Pour le Kosovo, l’heure de la justice
Salih Mustafa, ancien commandant de l’Armée de libération du Kosovo, doit répondre de «détention arbitraire, traitements inhumains, actes de torture et homicides». Son procès devrait faire jurisprudence
Six ans après la création des Chambres spécialisées pour le Kosovo, le premier procès de cette juridiction ad hoc – rattachée au système judiciaire du Kosovo mais «délocalisée» à La Haye, aux Pays-Bas – s’est enfin ouvert hier. Salih Mustafa, ancien commandant de l’Armée de libération du Kosovo (UÇK), avait été arrêté il y a un an, le 24 septembre 2020, et son acte d’accusation confirmé le 12 juin dernier.
Salih Mustafa, alias «commandant Cali», dirigeait une unité spéciale de l’UÇK, forte de 500 à 600 combattants, qui opérait dans la zone de Llap, au nordest du Kosovo. Dès l’ouverture de l’audience, il a confirmé qu’il plaidait non coupable, avant de qualifier le tribunal de «bureau de la Gestapo». Il est accusé de «détention arbitraire, traitements inhumains, actes de torture et homicides». Des actes commis au cours du mois d’avril 1999, dans le cadre d’une «opération criminelle commune» qui avait pour but «d’interroger et de maltraiter des prisonniers». Mercredi matin, le procureur Jack Smith a confirmé que toutes les victimes étaient bien «des civils albanais, pas des espions, ni des ennemis du Kosovo». En l’occurrence, il s’agissait de militants ou de sympathisants de la Ligue démocratique du Kosovo (LDK), le parti d’Ibrahim Rugova, rival de la guérilla.
«Entreprise criminelle commune»
L’opinion publique kosovare s’est indignée de la qualification judiciaire d’«entreprise criminelle commune», estimant qu’elle laissait penser que l’UÇK avait été «une organisation criminelle». Amer Alija, du Centre pour le droit humanitaire au Kosovo, rappelle que cette qualification ne concerne pas l’UÇK dans son ensemble, «car tous ses membres n’ont pas commis des crimes ni violé les règles du droit de la guerre». La notion «d’entreprise criminelle commune» a souvent été avancée par le Tribunal pénal international pour l’ex-Yougoslavie, notamment pour qualifier les agissements du pouvoir serbe. Le procureur Smith, lui, a lancé «qu’il ne savait pas ce qu’était une guerre propre», mais que «les crimes commis par un camp n’excusaient pas ceux commis par l’autre camp». Au Kosovo, l’ouverture du procès de Salih Mustafa n’a pas provoqué la moindre réaction de la classe politique ni de l’opinion publique.

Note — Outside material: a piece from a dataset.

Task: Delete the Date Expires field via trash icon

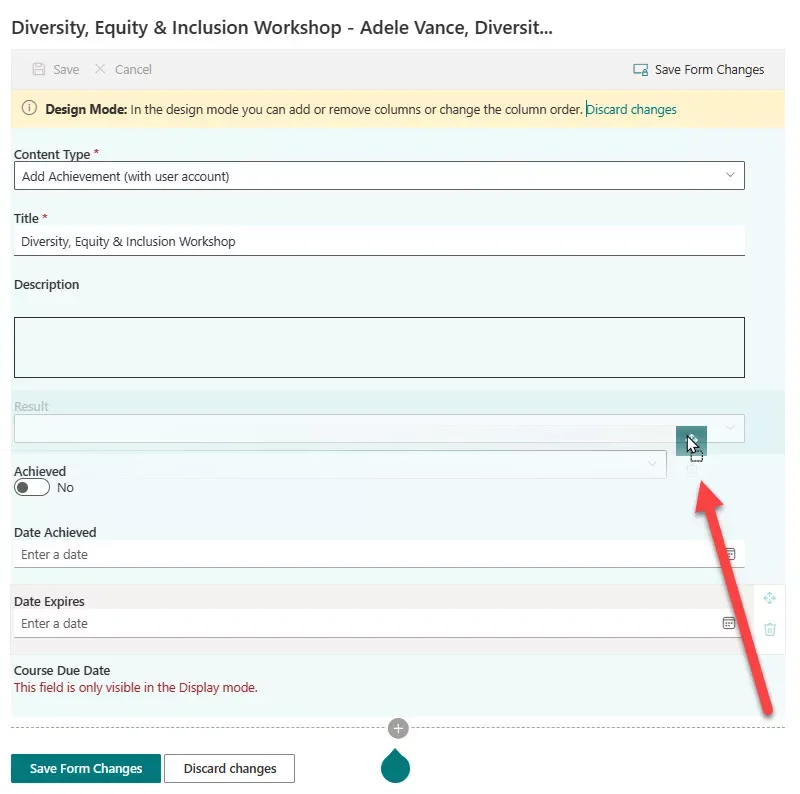Action: (x=769, y=629)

L’accusation affirme que les prisonniers, détenus dans le village de Zllash, étaient privés d’eau, de nourriture et de services d’hygiène élémentaires, soumis à différentes tortures, dont des brûlures et des chocs électriques. Ils auraient aussi subi «des menaces de mort et des humiliations», en vue de leur extorquer des aveux forcés. L’accusation précise que Salih Mustafa aurait ordonné aux membres de son unité de pratiquer ces tortures et s’y serait luimême livré. Au contraire de certains de ses anciens compagnons d’armes qui ont occupé le devant de la scène politique du Kosovo d’après-guerre, Salih Mustafa était resté un homme de l’ombre, conseiller du premier ministre Agim Çeku puis responsable du renseignement auprès du Ministère de la défense.
Cité par Balkan Insight, l’avocat kosovar Taulant Hodaj estime que «le procès Mustafa créera un précédent» et une matrice pour les procès à venir, tous les accusés ayant, à ce jour, choisi de plaider non coupable. «Comme il s’agit d’une juridiction nouvelle, il y aura forcément des retards et beaucoup de contestations de la part de la défense, parce qu’il n’y a pas de jurisprudence sur laquelle se baser.» De fait, avant même le début du procès, les avocats de la défense avaient déjà signalé que des preuves ne leur avaient pas été présentées, ce qui a retardé leur travail de préparation.
«Il y aura forcément des retards et beaucoup de contestations»
Le procureur Smith a indiqué que 15 témoins devraient être appelés à comparaître contre l’accusé, tandis que l’avocat de Salih Mustafa n’a pas révélé le nombre de personnes qu’il appellera à la barre. Le procès pourrait durer au minimum une année. Il dira si les Chambres spécialisées réussiront là où le Tribunal pénal international (TPIY) a échoué, permettant au Kosovo de se réconcilier avec son propre passé, en acceptant que les crimes commis par quelques-uns – Serbes ou Albanais – ne soient pas la responsabilité d’une communauté entière.